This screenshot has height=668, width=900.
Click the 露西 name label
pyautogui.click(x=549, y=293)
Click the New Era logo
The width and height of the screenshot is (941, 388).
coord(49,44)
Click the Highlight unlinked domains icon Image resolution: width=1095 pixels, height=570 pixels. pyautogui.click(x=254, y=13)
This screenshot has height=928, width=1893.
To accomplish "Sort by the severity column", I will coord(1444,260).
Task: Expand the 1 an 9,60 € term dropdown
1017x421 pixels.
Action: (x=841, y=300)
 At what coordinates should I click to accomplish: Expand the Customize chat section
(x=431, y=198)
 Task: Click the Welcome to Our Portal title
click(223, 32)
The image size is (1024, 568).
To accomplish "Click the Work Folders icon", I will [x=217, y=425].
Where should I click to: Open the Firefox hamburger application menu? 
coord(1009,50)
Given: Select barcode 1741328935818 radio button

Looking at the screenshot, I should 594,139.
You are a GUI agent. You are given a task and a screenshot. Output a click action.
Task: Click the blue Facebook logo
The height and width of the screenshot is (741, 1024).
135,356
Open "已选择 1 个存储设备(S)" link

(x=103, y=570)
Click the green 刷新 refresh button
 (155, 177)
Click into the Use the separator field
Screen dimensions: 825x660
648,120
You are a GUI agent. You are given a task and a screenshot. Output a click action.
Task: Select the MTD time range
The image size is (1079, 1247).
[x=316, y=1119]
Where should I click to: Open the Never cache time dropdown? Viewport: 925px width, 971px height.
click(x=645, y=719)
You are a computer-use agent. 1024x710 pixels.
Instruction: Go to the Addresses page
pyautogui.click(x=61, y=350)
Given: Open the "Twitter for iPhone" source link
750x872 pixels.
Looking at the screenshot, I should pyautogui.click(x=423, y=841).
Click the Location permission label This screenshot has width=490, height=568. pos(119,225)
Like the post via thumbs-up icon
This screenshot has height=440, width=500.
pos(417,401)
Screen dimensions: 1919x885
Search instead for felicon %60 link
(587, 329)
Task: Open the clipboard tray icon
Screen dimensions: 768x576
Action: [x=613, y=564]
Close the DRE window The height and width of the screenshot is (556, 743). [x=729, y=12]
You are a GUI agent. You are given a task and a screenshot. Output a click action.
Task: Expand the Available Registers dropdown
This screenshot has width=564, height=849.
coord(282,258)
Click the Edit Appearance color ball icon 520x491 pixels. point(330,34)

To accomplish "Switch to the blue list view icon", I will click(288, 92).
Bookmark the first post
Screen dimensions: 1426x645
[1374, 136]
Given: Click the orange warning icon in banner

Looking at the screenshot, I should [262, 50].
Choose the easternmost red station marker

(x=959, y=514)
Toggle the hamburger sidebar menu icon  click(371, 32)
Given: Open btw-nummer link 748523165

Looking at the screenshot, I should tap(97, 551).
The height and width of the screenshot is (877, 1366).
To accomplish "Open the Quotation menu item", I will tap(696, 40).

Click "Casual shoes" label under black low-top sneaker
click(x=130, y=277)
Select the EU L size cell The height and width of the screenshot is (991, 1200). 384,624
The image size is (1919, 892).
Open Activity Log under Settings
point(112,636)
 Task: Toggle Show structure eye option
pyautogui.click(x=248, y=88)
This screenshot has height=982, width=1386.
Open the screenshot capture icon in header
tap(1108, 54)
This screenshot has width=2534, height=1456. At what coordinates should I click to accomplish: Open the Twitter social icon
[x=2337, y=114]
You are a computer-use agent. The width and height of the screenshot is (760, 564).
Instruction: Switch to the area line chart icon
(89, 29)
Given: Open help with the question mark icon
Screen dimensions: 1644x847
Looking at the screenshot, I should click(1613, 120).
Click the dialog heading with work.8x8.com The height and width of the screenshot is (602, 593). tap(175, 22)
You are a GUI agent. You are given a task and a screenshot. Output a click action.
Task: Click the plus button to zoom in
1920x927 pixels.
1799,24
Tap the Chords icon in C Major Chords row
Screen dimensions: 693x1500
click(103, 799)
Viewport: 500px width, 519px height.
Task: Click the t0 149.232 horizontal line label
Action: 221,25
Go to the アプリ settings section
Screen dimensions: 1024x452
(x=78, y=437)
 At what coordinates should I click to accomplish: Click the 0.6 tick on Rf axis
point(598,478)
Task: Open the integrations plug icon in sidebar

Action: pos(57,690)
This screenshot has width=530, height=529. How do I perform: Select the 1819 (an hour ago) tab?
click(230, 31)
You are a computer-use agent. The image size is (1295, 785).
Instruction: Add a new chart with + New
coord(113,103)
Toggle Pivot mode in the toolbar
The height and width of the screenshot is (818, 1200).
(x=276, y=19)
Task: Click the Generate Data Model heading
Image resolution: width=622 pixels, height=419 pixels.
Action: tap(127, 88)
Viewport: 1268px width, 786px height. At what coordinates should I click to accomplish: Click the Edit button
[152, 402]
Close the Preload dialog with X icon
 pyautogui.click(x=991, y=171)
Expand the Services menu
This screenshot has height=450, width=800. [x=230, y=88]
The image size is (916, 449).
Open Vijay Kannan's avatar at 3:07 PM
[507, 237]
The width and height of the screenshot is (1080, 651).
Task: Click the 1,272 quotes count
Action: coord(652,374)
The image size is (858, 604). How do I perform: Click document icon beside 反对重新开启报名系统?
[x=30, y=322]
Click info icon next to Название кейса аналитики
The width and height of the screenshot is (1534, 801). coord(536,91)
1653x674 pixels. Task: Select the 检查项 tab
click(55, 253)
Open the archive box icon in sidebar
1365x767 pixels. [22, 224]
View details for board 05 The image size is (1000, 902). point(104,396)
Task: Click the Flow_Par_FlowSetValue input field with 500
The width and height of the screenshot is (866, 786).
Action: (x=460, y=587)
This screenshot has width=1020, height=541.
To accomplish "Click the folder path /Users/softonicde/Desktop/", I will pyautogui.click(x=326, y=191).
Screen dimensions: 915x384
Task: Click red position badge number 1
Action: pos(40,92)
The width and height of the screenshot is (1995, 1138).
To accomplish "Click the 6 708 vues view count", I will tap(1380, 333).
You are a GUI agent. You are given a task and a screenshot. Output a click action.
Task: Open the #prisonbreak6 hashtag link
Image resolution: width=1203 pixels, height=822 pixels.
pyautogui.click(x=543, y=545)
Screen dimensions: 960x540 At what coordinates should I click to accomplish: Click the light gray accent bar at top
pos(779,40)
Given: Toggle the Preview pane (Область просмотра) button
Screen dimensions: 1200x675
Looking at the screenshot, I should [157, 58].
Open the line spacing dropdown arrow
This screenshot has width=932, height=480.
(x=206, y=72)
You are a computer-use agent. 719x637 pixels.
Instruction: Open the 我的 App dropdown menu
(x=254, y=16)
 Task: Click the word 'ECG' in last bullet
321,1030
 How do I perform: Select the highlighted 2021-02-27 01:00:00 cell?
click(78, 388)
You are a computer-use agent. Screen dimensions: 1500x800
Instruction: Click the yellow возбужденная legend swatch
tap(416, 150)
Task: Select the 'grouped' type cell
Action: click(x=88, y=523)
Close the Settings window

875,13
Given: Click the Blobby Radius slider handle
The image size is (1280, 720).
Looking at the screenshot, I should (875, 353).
# # # # #
● **How to complete this task**:
Find the word "heading" in the entries. Copy each line that holds it.

● **Task solution**:
Click the dialog heading with work.8x8.com The height and width of the screenshot is (602, 593). tap(175, 22)
Task: Click the Generate Data Model heading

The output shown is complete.